Abstract

Background: Left ventricular hypertrophy is a powerful predictor of death. Hypertensive subjects with left ventricular hypertrophy can have increased QT (end) dispersion, which is associated with cardiac death. Despite its prognostic value, QT (end) dispersion is not widely used. QTp (i.e. start of QRS to peak of T wave) is easier to measure. Therefore, we tested the hypothesis that long QT peak was associated with left ventricular hypertrophy and assessed its cost-effectiveness at diagnosing left ventricular hypertrophy. Methods: ECGs and echocardiograms were recorded in 47 hypertensive patients. The onset of the QRS complex and peak of T wave of lead I of each subject’s ECGs were digitised by one observer blind to results of the echocardiogram.
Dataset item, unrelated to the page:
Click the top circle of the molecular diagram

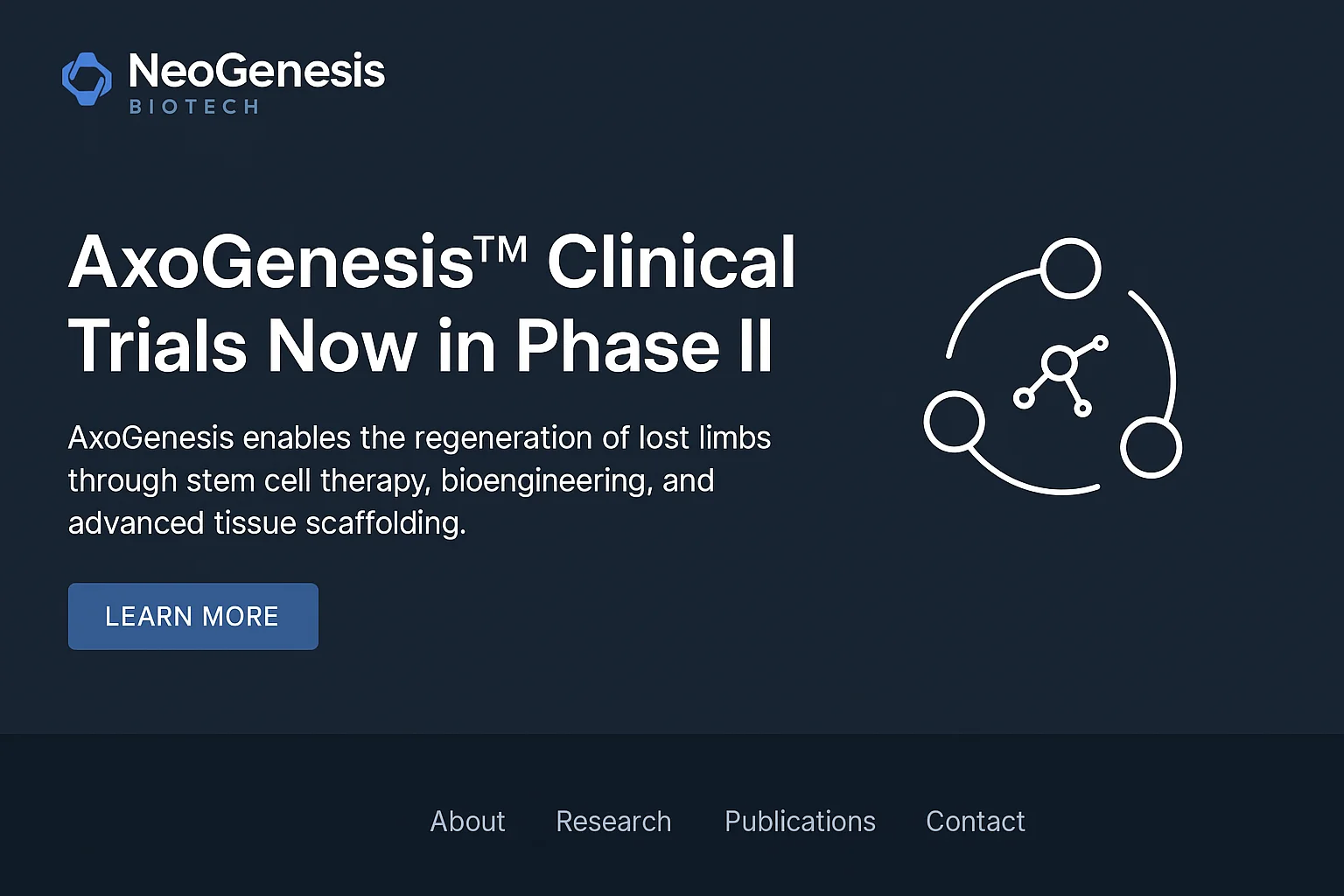click(x=1069, y=268)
Receiver-operator characteristics curves were plotted to determine the sensitivity and specificity of different cut-off values of QT peak at predicting left ventricular hypertrophy (defined as left ventricular mass index≥134 g/m 2 in male, ≥110 g/m 2 in female). Results: The heart-rate corrected QT peak of lead I correlated with left ventricular mass index ( r=0.45, P=0.002). If all patients with a prolonged QT peak (≥300 ms) had an echocardiogram, then no cases of left ventricular hypertrophy would be missed (100% sensitive). This novel ECG criterion not only had better positive and negative predictive values than the Sokolow-Lyon voltage criteria, but also resulted in more cost-effective resource use (<£370 vs. £1750/case of left ventricular hypertrophy detected). Conclusion: If the results of this small pilot study are confirmed in larger studies, then measuring QT peak of lead I may become a cost-effective way of identifying hypertensives who are likely to have echocardiographic left ventricular hypertrophy.